Exercise details ->
Below are entries; print them exactly from the first line through the one containing "Open the WhatsApp".

(Stored data entries)
***
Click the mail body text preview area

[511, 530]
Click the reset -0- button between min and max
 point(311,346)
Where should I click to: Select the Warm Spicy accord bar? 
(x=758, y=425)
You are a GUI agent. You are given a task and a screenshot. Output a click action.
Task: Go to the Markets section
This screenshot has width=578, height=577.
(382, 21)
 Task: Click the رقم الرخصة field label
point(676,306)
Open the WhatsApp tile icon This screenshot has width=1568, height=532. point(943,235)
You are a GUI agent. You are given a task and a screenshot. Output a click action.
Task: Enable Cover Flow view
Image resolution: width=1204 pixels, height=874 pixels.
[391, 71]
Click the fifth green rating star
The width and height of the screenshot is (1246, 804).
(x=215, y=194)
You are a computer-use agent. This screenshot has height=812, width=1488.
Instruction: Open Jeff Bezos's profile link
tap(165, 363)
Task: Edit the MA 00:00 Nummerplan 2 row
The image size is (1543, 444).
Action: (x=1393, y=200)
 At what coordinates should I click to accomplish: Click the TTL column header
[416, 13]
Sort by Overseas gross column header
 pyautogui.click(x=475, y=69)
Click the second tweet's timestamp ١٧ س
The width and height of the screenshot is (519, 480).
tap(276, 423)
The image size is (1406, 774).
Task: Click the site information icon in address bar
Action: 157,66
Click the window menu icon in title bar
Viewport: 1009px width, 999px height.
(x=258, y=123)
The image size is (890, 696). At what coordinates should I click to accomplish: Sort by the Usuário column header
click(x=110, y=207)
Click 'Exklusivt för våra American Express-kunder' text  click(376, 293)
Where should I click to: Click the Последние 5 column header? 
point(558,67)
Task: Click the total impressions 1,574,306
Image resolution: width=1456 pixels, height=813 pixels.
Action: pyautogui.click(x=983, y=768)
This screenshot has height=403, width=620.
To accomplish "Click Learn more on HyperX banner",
***
Answer space ->
Click the mail body text preview area

[511, 530]
Click the reset -0- button between min and max
 point(311,346)
Where should I click to: Select the Warm Spicy accord bar? 
(x=758, y=425)
You are a GUI agent. You are given a task and a screenshot. Output a click action.
Task: Go to the Markets section
This screenshot has width=578, height=577.
(382, 21)
 Task: Click the رقم الرخصة field label
point(676,306)
Open the WhatsApp tile icon This screenshot has width=1568, height=532. point(943,235)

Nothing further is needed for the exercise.